**WORK INSTRUCTIONS:** Your answer should consist of the lines below that hold the word "blue".

**DATA IN THIS EXERCISE:**
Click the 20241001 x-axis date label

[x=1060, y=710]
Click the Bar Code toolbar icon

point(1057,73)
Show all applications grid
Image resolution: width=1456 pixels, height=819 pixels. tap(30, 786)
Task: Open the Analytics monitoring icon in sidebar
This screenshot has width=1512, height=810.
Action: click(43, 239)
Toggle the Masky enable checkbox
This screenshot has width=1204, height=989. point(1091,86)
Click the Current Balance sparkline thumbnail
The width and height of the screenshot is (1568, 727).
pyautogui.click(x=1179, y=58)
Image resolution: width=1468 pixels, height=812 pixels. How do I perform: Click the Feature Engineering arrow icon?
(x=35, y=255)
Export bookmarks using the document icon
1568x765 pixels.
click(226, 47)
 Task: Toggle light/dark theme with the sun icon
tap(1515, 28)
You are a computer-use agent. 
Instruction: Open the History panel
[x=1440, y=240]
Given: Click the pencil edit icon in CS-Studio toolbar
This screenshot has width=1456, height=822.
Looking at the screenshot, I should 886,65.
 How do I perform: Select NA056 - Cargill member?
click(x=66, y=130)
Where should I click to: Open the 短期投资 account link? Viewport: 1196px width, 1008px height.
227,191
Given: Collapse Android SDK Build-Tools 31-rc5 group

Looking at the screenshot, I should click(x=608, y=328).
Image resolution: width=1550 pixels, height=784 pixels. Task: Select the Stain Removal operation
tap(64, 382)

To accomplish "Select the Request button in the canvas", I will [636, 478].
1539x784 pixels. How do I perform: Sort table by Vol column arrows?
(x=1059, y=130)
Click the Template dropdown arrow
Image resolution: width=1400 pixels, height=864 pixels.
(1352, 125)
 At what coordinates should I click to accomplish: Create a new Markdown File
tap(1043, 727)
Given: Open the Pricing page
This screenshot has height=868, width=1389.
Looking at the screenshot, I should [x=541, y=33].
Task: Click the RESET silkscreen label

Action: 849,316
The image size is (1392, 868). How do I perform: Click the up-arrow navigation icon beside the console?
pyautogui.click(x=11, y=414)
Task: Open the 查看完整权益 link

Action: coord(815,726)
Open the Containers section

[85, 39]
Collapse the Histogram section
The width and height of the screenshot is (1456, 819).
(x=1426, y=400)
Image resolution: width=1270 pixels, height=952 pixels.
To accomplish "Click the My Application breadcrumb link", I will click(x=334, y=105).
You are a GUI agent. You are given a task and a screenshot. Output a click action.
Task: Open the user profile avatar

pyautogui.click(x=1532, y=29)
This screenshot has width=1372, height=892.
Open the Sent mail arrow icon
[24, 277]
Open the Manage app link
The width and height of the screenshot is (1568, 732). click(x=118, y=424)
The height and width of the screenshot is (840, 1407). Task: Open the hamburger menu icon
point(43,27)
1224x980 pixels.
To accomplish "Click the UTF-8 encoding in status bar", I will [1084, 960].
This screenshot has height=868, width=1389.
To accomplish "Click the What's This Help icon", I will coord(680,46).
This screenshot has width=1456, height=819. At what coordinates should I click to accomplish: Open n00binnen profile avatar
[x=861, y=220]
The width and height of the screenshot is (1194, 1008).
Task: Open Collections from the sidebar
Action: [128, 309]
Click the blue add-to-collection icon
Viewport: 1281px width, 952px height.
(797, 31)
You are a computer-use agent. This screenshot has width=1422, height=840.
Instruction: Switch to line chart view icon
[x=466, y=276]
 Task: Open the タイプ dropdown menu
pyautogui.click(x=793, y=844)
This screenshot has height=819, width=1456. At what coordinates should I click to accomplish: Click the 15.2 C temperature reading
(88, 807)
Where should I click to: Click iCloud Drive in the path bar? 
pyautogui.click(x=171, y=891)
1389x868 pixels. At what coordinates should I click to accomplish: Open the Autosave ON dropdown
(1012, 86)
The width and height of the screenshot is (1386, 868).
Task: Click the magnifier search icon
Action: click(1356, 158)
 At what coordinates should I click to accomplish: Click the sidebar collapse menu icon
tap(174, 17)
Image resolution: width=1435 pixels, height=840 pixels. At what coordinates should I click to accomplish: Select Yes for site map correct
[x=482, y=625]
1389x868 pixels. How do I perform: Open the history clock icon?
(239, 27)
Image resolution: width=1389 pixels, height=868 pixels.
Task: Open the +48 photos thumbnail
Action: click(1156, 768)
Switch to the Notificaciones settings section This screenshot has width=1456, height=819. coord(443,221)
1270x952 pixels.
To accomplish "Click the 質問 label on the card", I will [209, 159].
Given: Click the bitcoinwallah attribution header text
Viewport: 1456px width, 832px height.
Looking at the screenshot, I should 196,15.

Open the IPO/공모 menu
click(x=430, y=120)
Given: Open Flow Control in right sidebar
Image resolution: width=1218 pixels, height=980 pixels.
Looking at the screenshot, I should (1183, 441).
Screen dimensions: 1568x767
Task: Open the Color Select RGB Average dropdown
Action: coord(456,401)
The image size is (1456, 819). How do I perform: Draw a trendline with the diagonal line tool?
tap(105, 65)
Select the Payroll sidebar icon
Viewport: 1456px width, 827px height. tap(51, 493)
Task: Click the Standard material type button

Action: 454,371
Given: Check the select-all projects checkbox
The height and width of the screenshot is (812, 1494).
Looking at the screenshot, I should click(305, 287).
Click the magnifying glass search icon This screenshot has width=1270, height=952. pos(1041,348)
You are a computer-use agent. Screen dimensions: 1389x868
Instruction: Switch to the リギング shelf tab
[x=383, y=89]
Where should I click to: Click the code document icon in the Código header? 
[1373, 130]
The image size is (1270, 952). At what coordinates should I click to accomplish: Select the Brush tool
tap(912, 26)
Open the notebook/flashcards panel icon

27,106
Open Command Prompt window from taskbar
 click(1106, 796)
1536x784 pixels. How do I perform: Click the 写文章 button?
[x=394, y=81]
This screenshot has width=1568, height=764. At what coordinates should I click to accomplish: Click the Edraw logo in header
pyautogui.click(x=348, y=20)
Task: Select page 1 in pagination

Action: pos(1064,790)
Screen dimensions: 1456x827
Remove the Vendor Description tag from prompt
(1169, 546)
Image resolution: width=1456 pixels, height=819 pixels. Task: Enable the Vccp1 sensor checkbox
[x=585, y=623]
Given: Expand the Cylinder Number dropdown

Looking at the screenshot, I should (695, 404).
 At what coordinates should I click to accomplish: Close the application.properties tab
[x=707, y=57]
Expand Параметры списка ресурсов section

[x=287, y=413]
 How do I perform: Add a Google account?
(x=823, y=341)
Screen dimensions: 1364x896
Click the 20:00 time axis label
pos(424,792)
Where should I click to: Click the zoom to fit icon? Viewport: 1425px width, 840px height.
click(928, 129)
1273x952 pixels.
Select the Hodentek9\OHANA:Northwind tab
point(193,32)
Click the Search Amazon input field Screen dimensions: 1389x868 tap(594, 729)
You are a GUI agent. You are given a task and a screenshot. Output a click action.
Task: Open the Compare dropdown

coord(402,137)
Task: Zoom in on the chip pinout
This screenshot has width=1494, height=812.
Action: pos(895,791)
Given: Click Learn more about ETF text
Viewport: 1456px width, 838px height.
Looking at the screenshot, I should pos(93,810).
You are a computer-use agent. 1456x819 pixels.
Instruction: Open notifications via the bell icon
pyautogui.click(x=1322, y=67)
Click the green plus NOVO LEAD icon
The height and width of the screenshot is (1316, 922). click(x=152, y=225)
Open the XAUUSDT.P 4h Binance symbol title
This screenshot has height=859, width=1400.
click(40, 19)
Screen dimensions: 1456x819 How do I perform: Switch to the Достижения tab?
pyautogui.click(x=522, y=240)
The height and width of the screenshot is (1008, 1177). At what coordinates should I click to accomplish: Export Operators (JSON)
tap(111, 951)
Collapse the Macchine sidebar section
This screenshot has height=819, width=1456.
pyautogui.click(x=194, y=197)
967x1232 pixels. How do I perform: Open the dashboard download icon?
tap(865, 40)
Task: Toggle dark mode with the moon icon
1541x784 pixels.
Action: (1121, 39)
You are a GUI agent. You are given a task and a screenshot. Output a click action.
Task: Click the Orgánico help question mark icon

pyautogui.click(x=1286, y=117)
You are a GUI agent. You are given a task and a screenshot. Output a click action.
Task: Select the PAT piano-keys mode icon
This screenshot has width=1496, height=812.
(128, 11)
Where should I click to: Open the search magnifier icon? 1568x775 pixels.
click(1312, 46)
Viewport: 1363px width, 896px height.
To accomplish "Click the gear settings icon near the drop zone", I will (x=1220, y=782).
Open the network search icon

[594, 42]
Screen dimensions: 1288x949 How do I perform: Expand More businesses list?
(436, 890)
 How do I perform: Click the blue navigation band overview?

**TASK SOLUTION:**
Click the blue add-to-collection icon
 How do I perform: Click the blue navigation band overview?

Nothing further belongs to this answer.